• **Stated goal**: Rewrite the rows from the line that contains "You are a computer-use agent. This" through the end of the rows, changing "Instruction" to "Command" and keeping everything else the same. Leave the pictures out of your answer.

▬▬▬▬▬▬

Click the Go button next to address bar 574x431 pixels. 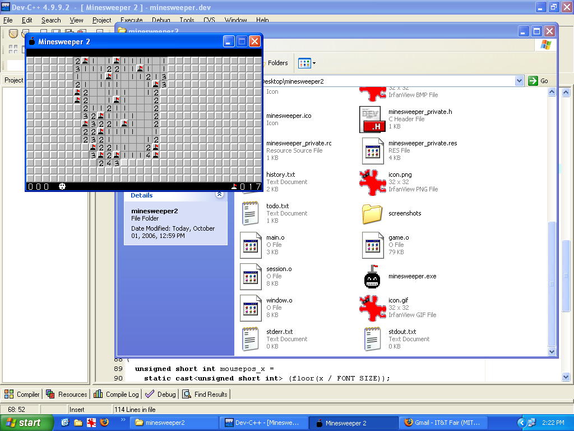[x=538, y=81]
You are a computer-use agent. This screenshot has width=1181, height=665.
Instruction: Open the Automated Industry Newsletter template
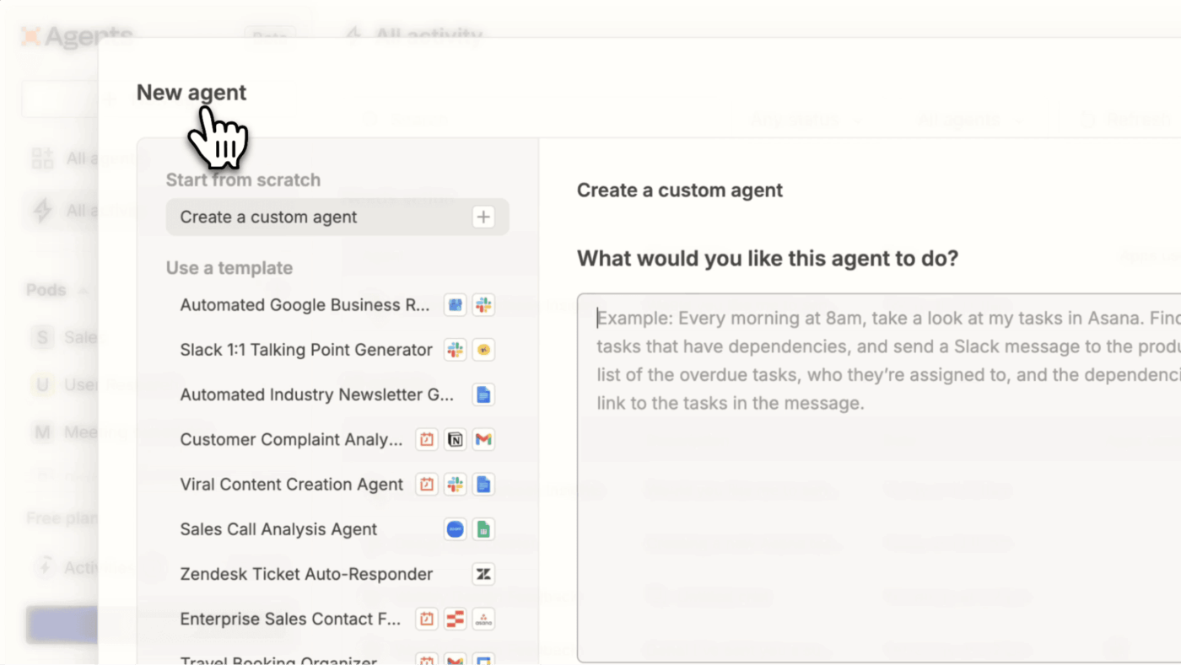point(317,394)
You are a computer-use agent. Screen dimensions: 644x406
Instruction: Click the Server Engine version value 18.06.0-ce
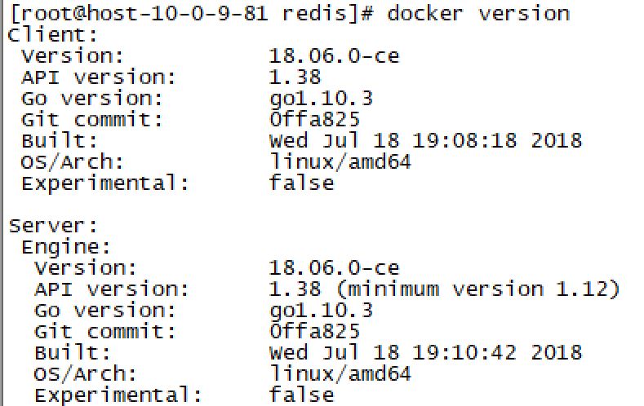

▬▬▬▬▬▬

• **Exercise solution**:
You are a computer-use agent. This screenshot has width=1181, height=665.
Command: Open the Automated Industry Newsletter template
point(317,394)
You are a computer-use agent. Screen dimensions: 644x406
Command: Click the Server Engine version value 18.06.0-ce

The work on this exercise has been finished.